ISBN | Publisher ID | Title |
---|---|---|
1-1111-1111-1 | 001 | Intro to Databases |
2-2222-2222-2 | 002 | Database Design |
3-3333-3333-3 | 003 | Data Retrieval |
4-4444-4444-4 | 001 | Data Types |
5-5555-5555-5 | 004 | Queries for Fun |
Publisher ID | Publisher | Publisher Address |
---|---|---|
001 | Acme Publishing | 60 Main Street |
002 | Frontier Inc | 25th N 700 E |
003 | Budd Publisher | 345 Allen Blvd |
004 | Perfect Inc | 309 Wish Way |
The Books and Authors tables have a many-to-many relationship; each book can have many authors, and each author can write many books. Therefore, there will be a linking table between the two tables to resolve the many-to-many into 2 one-to-many relationships. The linking table will have the foreign keys made up of each primary key of the other tables. So in our linking table we have a composite primary key, meaning two attributes together ensure each row is unique. Together these two foreign keys make up the primary key of the linking table. We have author ID 22 repeated a few times and ISBN 4-4444-4444-4 repeated a few times but when we put each foreign key together with the other foreign key they uniquely identify each row. No two rows have both those attributes together exactly the same. We can see the many-to- many being resolved here. Sue is the author of multiple books and the book ‘Data Types’ has two authors. And it is all designed properly now for a relational database.

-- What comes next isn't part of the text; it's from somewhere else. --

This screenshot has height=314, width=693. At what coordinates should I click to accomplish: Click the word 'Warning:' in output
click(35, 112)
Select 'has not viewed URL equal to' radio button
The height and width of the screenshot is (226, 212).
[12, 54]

ISBN | Publisher ID | Title |
---|---|---|
1-1111-1111-1 | 001 | Intro to Databases |
2-2222-2222-2 | 002 | Database Design |
3-3333-3333-3 | 003 | Data Retrieval |
4-4444-4444-4 | 001 | Data Types |
5-5555-5555-5 | 004 | Queries for Fun |
ISBN | Author ID |
---|---|
1-1111-1111-1 | 22 |
2-2222-2222-2 | 23 |
3-3333-3333-3 | 22 |
4-4444-4444-4 | 23 |
4-4444-4444-4 | 24 |
5-5555-5555-5 | 25 |
Author ID | Author | Author Address |
---|---|---|
22 | Sue Smith | 123 Street |
23 | John Jones | 44 Fourth Ave |
24 | Tim Thomas | 67 E Bird Blvd |
25 | Mary Miller | 32 Launa Dr. |
Separating the data into real-world entities and establishing relationships and reducing redundancy are is part of normalizing the data. But there are a standard set of steps to follow to ensure your data is normalized.
There are 7 normal forms that must be applied in order. Our course covers the first 3 normal forms.
First Normal Form (1NF) - The value stored at the intersection of each row and column must be a scalar value, and the table must not contain any repeating columns. Scalar means – being described as a single value that might belong to a number of fields, but itself is one value. The table should also have a primary key.
Second Normal Form (2NF) - Every non-key column must depend on the entire primary key. This normal form has to do with composite keys where each field in the row has to rely on both parts of the composite primary key.
Third Normal Form (3NF) - Every non-key column must depend only on the primary key. Like 2NF but now we are looking at only the one part primary key.
By following normalization rules (or normal forms) we reduce data redundancy. The attributes of each entity are organized in a way that increases data consistency.
Normalization can slow performance and sometimes data is denormalized to improve this performance. Denormalizing can ignore some normal forms if the organization see this as a benefit to the system.